# The task
Below are the records; copy every line in them that holds the string "Focus".

────────────────

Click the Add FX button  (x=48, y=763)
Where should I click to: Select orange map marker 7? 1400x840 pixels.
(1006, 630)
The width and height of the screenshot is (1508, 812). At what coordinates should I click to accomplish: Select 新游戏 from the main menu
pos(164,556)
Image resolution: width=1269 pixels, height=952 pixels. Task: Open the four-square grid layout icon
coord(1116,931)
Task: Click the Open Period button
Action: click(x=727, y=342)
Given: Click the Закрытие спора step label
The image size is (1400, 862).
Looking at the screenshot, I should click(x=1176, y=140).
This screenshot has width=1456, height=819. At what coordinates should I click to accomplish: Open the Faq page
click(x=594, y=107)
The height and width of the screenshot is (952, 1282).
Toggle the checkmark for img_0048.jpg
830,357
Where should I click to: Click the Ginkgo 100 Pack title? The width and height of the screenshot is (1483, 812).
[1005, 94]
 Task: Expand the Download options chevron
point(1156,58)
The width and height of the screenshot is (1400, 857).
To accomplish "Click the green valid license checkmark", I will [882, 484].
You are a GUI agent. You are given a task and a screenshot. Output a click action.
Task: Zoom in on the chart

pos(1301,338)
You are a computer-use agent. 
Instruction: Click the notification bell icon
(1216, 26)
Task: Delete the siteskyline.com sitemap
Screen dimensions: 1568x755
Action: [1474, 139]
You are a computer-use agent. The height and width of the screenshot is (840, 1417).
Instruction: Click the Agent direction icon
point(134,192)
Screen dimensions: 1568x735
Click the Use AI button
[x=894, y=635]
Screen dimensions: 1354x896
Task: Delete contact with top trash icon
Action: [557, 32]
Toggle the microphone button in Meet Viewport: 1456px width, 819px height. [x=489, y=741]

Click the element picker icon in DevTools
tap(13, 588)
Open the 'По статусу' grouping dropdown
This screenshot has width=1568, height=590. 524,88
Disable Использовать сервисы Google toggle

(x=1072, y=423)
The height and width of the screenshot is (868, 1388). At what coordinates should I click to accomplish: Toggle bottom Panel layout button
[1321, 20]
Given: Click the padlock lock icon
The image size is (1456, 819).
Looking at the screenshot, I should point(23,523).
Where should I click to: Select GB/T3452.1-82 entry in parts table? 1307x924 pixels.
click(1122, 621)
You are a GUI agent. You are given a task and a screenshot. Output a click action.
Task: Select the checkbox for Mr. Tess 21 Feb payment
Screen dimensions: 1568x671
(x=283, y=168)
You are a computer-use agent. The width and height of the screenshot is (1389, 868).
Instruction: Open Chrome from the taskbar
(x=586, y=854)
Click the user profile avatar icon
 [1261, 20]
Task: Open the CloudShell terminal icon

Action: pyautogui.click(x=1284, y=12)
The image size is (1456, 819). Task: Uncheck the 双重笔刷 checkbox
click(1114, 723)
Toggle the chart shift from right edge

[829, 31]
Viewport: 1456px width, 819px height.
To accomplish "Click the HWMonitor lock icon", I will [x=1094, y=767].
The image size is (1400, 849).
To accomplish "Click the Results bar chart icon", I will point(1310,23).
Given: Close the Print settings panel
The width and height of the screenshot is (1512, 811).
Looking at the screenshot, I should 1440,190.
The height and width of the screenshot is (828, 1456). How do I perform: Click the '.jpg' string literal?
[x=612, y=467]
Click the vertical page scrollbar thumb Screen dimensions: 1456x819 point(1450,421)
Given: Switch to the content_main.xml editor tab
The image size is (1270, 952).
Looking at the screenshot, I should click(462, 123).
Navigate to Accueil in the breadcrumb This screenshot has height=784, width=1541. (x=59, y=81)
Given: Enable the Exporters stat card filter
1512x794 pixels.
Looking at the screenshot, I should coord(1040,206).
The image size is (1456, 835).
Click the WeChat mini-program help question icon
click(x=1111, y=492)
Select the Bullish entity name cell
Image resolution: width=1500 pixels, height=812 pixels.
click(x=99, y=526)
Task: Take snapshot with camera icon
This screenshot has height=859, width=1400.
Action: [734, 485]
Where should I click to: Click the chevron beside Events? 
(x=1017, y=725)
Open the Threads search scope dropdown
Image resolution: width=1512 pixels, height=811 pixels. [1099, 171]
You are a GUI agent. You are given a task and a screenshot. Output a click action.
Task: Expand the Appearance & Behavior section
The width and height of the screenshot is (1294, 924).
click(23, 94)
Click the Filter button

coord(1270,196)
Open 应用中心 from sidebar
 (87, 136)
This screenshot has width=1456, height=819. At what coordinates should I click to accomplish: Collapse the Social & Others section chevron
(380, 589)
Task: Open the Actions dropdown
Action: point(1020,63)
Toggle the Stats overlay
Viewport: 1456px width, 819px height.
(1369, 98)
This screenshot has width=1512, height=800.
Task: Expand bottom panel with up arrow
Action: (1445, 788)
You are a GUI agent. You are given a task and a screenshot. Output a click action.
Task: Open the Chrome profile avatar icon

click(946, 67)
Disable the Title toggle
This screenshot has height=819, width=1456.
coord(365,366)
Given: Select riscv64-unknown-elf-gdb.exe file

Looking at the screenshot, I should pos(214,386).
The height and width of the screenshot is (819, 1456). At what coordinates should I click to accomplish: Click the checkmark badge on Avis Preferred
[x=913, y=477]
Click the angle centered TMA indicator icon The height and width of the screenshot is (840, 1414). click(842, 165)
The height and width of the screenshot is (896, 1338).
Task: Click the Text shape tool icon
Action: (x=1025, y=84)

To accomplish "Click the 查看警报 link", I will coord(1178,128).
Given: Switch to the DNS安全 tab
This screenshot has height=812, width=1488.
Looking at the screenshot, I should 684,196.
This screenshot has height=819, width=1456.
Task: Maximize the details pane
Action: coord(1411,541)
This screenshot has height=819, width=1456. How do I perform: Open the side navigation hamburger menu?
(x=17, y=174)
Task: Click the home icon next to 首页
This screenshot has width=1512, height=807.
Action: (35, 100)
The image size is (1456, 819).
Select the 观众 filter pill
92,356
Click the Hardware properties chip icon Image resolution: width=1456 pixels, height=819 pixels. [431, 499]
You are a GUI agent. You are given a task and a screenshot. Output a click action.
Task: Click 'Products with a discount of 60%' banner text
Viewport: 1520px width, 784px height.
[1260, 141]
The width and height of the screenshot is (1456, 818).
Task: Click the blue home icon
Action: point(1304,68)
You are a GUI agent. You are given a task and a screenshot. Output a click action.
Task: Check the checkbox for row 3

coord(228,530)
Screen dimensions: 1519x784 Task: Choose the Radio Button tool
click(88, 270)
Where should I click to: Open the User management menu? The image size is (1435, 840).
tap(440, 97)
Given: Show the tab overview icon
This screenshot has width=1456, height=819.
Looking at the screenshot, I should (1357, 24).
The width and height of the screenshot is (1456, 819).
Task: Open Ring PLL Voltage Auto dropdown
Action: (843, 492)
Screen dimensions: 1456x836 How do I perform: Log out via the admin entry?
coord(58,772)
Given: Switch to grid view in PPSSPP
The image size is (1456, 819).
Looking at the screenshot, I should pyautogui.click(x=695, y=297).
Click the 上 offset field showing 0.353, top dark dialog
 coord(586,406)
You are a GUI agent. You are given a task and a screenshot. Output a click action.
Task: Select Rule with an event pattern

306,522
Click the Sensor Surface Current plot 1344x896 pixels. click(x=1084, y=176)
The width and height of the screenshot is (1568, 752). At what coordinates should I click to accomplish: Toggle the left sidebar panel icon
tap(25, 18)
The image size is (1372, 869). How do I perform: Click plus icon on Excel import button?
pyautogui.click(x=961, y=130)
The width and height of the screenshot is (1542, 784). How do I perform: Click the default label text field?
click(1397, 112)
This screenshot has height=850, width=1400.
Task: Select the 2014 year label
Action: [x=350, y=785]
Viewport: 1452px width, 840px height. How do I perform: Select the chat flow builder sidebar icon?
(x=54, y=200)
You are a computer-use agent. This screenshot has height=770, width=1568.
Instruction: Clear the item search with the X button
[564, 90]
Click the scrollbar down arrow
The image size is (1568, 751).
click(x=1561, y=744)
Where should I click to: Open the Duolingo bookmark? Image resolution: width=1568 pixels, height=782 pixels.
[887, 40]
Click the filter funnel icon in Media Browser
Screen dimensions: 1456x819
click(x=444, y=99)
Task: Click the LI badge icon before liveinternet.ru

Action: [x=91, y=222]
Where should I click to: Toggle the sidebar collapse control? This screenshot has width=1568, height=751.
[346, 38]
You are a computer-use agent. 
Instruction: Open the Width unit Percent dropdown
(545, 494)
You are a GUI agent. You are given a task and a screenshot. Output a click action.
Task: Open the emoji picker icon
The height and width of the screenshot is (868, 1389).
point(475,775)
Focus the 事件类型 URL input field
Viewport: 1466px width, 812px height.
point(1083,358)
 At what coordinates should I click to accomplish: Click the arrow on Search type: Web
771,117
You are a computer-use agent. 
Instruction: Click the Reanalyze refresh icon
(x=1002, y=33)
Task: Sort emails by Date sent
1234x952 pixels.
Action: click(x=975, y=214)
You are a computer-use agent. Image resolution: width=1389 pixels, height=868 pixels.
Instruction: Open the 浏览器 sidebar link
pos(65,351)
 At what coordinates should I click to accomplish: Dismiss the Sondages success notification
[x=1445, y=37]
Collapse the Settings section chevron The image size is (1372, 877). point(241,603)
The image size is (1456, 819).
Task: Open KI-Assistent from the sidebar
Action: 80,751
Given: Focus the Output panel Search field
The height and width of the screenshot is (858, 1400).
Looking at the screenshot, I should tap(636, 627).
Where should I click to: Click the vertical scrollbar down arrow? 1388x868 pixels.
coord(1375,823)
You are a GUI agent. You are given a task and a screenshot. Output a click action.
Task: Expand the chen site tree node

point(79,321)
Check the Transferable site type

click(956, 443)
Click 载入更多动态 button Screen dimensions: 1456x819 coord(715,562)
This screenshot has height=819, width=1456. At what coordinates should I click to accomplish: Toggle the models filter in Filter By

────────────────

# Task answer
Focus the 事件类型 URL input field
Given: Focus the Output panel Search field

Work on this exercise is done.